## About this exercise
Word for word, restate the lines of the material below from its first line through the one containing "Instagram (202, 1616)". Omit the rest.

## Provided data
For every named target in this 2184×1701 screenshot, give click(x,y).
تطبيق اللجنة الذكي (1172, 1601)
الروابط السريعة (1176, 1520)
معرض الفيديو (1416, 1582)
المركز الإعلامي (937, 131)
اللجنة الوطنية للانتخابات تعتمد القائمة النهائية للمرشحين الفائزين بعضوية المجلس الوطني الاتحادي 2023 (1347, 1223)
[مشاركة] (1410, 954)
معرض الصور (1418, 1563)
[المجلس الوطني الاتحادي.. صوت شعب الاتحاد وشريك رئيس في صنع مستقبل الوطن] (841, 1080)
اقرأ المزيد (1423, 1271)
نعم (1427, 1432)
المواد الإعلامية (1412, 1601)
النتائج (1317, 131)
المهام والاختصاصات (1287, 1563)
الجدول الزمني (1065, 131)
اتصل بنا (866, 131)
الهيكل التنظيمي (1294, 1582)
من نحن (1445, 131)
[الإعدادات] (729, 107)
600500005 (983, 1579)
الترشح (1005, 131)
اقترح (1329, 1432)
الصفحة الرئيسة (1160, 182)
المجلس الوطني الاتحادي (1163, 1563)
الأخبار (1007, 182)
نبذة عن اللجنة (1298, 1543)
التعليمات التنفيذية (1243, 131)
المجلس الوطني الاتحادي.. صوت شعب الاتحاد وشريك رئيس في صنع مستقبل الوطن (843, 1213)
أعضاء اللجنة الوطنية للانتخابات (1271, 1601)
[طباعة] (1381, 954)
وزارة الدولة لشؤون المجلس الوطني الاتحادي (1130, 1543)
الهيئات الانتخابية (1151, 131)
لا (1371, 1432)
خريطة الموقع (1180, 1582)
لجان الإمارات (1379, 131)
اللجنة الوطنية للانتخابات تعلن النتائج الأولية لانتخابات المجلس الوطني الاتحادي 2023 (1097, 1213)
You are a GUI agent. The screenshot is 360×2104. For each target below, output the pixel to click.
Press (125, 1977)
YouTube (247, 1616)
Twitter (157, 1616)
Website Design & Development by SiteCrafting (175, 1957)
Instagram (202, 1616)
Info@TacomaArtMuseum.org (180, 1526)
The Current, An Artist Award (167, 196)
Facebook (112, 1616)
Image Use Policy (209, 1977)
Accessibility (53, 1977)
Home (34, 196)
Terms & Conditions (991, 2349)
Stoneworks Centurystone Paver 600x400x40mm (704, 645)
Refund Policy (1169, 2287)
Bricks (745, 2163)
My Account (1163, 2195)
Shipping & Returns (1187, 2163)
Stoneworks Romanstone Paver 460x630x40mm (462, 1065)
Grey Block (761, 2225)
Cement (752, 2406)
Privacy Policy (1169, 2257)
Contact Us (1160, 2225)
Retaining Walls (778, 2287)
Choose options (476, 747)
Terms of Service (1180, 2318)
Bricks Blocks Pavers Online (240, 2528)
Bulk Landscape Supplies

## Solution
For every named target in this 2184×1701 screenshot, give click(x,y).
تطبيق اللجنة الذكي (1172, 1601)
الروابط السريعة (1176, 1520)
معرض الفيديو (1416, 1582)
المركز الإعلامي (937, 131)
اللجنة الوطنية للانتخابات تعتمد القائمة النهائية للمرشحين الفائزين بعضوية المجلس الوطني الاتحادي 2023 (1347, 1223)
[مشاركة] (1410, 954)
معرض الصور (1418, 1563)
[المجلس الوطني الاتحادي.. صوت شعب الاتحاد وشريك رئيس في صنع مستقبل الوطن] (841, 1080)
اقرأ المزيد (1423, 1271)
نعم (1427, 1432)
المواد الإعلامية (1412, 1601)
النتائج (1317, 131)
المهام والاختصاصات (1287, 1563)
الجدول الزمني (1065, 131)
اتصل بنا (866, 131)
الهيكل التنظيمي (1294, 1582)
من نحن (1445, 131)
[الإعدادات] (729, 107)
600500005 (983, 1579)
الترشح (1005, 131)
اقترح (1329, 1432)
الصفحة الرئيسة (1160, 182)
المجلس الوطني الاتحادي (1163, 1563)
الأخبار (1007, 182)
نبذة عن اللجنة (1298, 1543)
التعليمات التنفيذية (1243, 131)
المجلس الوطني الاتحادي.. صوت شعب الاتحاد وشريك رئيس في صنع مستقبل الوطن (843, 1213)
أعضاء اللجنة الوطنية للانتخابات (1271, 1601)
[طباعة] (1381, 954)
وزارة الدولة لشؤون المجلس الوطني الاتحادي (1130, 1543)
الهيئات الانتخابية (1151, 131)
لا (1371, 1432)
خريطة الموقع (1180, 1582)
لجان الإمارات (1379, 131)
اللجنة الوطنية للانتخابات تعلن النتائج الأولية لانتخابات المجلس الوطني الاتحادي 2023 (1097, 1213)
You are a GUI agent. The screenshot is 360×2104. For each target below, output the pixel to click.
Press (125, 1977)
YouTube (247, 1616)
Twitter (157, 1616)
Website Design & Development by SiteCrafting (175, 1957)
Instagram (202, 1616)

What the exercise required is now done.